Conservative MPs with constituencies along the line welcomed any plans for renationalisation but warned that the government will still have to deal with industrial action even after GTR is stripped of its franchise.

Chris Philp, the Conservative MP for Croydon South told The Telegraph: "I would welcome this. But the unions are themselves are the source of many of the problems with their completely needless strike action."

A rail operator can lose its franchise if it fails to hit targets for punctuality, cancellations and number of carriages. GTR insists that its failure to run adequate services in 2016 was due to the effects of industrial action or force majeure, but the department has yet to confirm whether the company is in breach of contract, The Guardian says.

The Telegraph says that an official investigation "is close to deciding" whether Southern's performance is so poor that it has breached the terms of its contract with the government.

The Transport Focus, a passenger watchdog had rated Southern as the worst rail operator in the country this week. Only 46% of GTR trains ran on time over the past month.

Paul Maynard, the Rail Minister had recently wrote to the Transport Select committee chair Louise Ellman, saying that even if GTR's claim of force majeure was rejected and the company found to be in breach, it would not necessarily lose the franchise.

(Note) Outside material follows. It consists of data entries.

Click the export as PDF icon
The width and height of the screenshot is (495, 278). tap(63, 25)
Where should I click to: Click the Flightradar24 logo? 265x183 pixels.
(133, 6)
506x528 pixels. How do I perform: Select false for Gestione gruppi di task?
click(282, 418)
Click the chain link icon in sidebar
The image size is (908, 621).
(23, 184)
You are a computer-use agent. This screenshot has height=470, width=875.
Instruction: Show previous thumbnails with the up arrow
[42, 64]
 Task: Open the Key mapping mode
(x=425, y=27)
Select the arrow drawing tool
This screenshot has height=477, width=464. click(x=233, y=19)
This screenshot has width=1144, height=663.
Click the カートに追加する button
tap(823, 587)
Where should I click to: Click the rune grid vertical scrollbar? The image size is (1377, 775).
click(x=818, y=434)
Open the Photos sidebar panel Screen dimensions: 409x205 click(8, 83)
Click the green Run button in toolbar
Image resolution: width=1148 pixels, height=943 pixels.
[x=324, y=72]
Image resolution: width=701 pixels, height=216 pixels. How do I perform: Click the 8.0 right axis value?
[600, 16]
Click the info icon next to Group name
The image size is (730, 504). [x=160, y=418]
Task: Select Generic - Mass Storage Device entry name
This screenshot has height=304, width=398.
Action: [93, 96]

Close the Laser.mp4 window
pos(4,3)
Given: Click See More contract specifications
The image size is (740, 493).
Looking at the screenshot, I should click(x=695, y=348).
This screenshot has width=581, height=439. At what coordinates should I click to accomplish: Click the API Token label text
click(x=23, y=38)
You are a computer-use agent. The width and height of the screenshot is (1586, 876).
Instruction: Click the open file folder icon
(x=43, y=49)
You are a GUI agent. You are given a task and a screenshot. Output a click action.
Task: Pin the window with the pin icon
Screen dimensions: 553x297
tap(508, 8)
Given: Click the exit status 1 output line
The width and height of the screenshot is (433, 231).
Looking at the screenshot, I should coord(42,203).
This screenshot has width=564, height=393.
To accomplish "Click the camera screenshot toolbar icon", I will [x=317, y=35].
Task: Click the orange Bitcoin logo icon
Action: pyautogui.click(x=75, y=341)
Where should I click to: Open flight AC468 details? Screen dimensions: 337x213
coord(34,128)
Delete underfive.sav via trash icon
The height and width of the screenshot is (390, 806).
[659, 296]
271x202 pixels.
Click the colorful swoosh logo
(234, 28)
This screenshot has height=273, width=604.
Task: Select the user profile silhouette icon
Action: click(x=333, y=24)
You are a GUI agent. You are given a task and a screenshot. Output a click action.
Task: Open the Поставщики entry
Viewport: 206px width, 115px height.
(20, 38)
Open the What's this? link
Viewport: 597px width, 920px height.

Ellman said that the latest reported moves showed that the department is in an "increasing desperate situation." She said: "Commuters are angry, the government's own MPs are angry, and the transport committee can't even get a straight answer on force majeure.

"In the meantime GTR are picking up a billion pounds a year, and the cost to the public purse from lost revenue is £38m - the government must take a decision. However unpalatable, they can't let this continue," she said.

DfT denies plans to strip GTR of franchise

Southern
Is GTR in breach of its contract over Southern Rail? Getty Images

Meanwhile a spokesman for the transport department said that there were no plans to strip GTR of its franchise, describing the report by the magazine as "pure speculation."

A GTR spokeswoman added: "The article is just speculation and we wouldn't comment on it. As you would expect there are always discussions with the DfT regarding the GTR franchise contract and our other franchise contracts."

Mick Cash, the RMT general secretary, seems to be in favour of renationalisation, according to The Guardian. He told the paper: "Instead of dragging this farce out any longer the government should now do the decent thing, pull the plug on the GTR contract, take the lines under public control and draw a line under this shambles that shames Britain's railways."

Should the rumoured plans go ahead, it will not be the first time the government has stepped in to take over a franchise. In 2009, the East Coast franchise was taken over after the government refused to give National Express further financial support. The franchise was subsequently taken over by Virgin Trains East Coast in March 2015.